Closed JoeZiminski closed 6 months ago
Hi @JoeZiminski
Yes both are possible! You should be able to use the aggregate_channels
and aggregate_units
function to merge both. https://spikeinterface.readthedocs.io/en/latest/modules/core.html#manipulating-objects-slicing-aggregating
Basically, you can simply do:
recording_aggr = si.aggregate_channels(list_of_split_recordings)
sorting_aggr = si.aggregate_units(list_of_split_recordings)
# optional but convenient:
sorting_aggr.register_recording(recording_aggr)
we = si.extract_waveforms(recording_aggr, sorting_aggr, ...)
Let me know if that's what you needed!
I also think that it would be nice to have a GroupByRecording
preprocessor, so all the preprocessing by group (or property) and aggregation is done automatically. What do you think?

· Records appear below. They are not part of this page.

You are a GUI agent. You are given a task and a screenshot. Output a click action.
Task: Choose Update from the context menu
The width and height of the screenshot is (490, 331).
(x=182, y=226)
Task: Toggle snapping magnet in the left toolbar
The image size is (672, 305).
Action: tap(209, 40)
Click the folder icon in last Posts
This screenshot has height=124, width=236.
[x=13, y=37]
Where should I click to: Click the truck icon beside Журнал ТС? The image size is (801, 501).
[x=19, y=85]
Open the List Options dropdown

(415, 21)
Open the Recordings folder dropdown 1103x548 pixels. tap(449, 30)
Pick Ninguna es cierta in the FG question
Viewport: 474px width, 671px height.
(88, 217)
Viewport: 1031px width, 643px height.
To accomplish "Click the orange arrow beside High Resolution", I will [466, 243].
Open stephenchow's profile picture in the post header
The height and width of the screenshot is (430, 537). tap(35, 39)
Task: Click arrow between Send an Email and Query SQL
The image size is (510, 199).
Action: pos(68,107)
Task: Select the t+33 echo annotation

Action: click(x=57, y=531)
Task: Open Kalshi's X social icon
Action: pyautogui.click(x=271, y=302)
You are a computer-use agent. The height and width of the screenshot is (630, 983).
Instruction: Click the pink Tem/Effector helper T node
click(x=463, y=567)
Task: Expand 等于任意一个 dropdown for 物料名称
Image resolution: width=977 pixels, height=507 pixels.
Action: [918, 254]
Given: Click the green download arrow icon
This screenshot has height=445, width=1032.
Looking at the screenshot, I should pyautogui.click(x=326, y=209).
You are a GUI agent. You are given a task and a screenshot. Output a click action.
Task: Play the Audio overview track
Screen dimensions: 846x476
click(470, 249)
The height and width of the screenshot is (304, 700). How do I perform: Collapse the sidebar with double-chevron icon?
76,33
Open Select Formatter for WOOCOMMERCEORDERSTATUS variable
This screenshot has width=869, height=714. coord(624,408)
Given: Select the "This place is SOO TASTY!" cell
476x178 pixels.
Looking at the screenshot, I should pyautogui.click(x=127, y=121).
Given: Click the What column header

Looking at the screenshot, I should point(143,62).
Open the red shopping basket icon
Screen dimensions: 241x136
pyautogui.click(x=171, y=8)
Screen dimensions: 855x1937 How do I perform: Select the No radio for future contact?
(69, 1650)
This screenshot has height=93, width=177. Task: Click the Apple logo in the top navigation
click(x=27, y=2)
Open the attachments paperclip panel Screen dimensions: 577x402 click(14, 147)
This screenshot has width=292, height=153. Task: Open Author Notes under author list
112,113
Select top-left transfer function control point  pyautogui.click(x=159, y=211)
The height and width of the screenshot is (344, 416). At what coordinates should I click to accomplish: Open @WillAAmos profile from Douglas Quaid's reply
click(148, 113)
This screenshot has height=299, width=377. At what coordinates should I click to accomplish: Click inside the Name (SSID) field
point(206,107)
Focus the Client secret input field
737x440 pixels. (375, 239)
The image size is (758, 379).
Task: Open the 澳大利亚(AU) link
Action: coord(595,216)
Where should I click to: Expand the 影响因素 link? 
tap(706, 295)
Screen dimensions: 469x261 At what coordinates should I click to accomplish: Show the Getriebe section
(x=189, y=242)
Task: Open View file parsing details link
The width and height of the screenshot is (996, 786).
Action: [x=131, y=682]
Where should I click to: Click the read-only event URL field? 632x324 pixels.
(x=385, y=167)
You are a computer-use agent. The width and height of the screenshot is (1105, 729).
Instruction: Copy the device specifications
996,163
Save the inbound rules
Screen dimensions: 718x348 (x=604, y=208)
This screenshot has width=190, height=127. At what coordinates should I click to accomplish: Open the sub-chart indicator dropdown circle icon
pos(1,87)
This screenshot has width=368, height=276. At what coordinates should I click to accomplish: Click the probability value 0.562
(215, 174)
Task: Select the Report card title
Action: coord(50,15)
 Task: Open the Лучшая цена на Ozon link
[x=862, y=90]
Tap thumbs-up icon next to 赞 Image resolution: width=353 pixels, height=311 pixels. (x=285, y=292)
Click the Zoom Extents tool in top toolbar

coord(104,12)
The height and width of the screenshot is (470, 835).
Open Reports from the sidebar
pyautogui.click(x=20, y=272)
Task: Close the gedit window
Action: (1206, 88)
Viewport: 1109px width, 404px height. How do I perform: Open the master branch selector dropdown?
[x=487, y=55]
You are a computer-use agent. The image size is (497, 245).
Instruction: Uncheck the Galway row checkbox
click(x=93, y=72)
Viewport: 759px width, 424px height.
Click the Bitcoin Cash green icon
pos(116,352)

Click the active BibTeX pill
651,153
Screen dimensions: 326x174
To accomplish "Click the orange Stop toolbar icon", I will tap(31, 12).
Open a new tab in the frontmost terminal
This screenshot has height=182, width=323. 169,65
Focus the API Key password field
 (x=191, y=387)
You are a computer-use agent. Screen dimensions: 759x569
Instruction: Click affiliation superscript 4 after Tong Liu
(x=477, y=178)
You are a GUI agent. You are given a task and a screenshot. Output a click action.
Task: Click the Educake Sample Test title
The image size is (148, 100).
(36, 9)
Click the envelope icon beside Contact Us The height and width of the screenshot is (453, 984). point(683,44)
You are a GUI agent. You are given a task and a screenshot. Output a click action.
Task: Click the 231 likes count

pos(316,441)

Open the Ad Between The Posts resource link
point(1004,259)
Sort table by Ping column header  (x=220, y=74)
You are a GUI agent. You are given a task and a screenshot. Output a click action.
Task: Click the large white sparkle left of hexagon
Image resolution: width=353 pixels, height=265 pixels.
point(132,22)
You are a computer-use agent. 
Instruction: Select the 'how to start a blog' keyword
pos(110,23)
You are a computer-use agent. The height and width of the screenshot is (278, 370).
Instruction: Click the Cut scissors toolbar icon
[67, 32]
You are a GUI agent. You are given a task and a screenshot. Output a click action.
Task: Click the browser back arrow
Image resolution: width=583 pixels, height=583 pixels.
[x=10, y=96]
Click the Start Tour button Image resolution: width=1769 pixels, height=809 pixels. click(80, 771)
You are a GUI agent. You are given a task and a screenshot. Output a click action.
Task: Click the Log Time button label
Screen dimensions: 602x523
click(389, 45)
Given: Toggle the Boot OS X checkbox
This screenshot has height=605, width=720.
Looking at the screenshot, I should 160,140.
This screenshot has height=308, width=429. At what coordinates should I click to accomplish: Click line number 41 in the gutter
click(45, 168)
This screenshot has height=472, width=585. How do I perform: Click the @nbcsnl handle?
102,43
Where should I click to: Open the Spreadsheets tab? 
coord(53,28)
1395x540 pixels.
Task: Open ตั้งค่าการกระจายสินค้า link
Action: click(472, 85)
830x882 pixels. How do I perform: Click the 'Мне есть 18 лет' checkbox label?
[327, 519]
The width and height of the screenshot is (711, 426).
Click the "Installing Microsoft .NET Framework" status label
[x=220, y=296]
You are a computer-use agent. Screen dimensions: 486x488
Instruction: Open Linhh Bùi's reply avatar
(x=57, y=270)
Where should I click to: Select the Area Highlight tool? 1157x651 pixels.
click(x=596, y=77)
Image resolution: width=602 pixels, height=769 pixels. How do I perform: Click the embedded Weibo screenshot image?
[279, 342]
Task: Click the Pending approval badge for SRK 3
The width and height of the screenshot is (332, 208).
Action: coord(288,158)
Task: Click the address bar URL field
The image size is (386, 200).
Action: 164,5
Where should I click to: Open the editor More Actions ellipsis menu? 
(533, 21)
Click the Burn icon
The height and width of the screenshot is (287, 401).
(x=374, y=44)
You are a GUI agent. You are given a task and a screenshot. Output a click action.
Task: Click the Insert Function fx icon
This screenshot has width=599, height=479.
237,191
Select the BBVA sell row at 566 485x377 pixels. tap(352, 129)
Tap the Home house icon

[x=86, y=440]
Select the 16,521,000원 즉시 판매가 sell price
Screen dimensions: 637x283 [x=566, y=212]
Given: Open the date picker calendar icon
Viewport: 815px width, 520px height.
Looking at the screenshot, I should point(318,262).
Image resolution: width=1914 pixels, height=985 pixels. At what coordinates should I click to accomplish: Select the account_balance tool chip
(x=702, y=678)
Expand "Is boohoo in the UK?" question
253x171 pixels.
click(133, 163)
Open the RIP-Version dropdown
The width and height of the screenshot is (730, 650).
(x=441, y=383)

An example would look like this:
recording_np2_4shanks = se.read_spikeglx(...)
recording_group_by = spre.group_by(recording_np2_4shanks, property="group")
recording_cmr = spre.common_reference(recording_group_by)
We could make a mechanism (even at the base preprocessor) to split->apply->merge traces!
@samuelgarcia @h-mayorquin what's your opinion?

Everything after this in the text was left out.